Potentially wrong scheduler in train_text_to_image_sdxl.py? #8281

christopher-beckham · 2024-05-26T19:18:23Z

Describe the bug

I see that in train_text_to_image_sdxl.py the scheduler being used is DDPMScheduler, which -- as the name suggests -- is the specific diffusion formulation in this paper. However, this contradicts the config of the actual SDXL model, it's using EulerDiscreteScheduler as you can see here: https://huggingface.co/stabilityai/stable-diffusion-xl-base-1.0/blob/main/model_index.json

EulerDiscreteScheduler (and other compatible schedulers) can't just be arbitrarily swapped in with DDPMScheduler because the former computes a noised sample via x_t = x_0 + sigma_t*eps (i.e. it implements variance exploding SDE) whilst DDPM is the following variance preserving SDE, and x_t is computed as follows:

If DDPMScheduler was simply instantiated to just pull out the betas and derive sigmas from them that's fine (to compute the noisy sample from the exploding SDE), but if we look here we can see that scheduler.add_noise is being used which means we're computing x_t based on the DDPM formulation.

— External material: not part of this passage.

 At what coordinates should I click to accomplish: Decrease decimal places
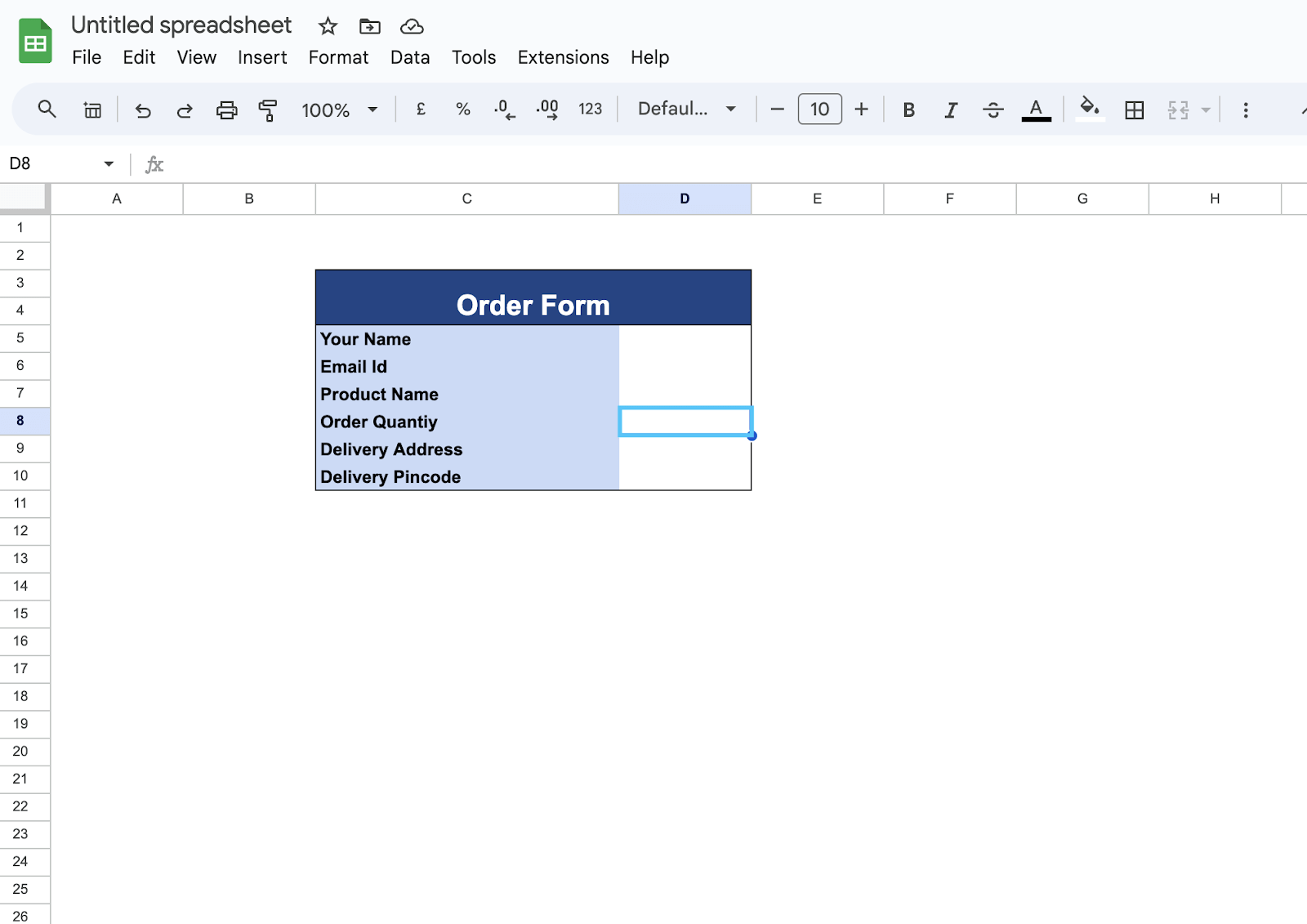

In fact, from other SDXL-based scripts (e.g. this and this) the variance exploding formulation is used, but with one extra caveat that the noisy inputs also get scaled with noisy_model_input / ((sigmas**2 + 1) ** 0.5) before being passed into the UNet (and this is extremely important).

Therefore, my question is: is there a particular reason why DDPMScheduler is used here or is it just an oversight/bug? I have seen issues raised about this script in the past, including this one #4827

Thanks.

Reproduction

n/a (asking a fundamental question related to the code)

Logs

No response

System Info

n/a

Who can help?

No response

The text was updated successfully, but these errors were encountered:

bghira · 2024-05-27T12:06:32Z

the training noise schedule is very different than the inference one. this is expected. the code you've linked to is specific to EDM model training, eg. Playground v2.5 or perhaps CosXL.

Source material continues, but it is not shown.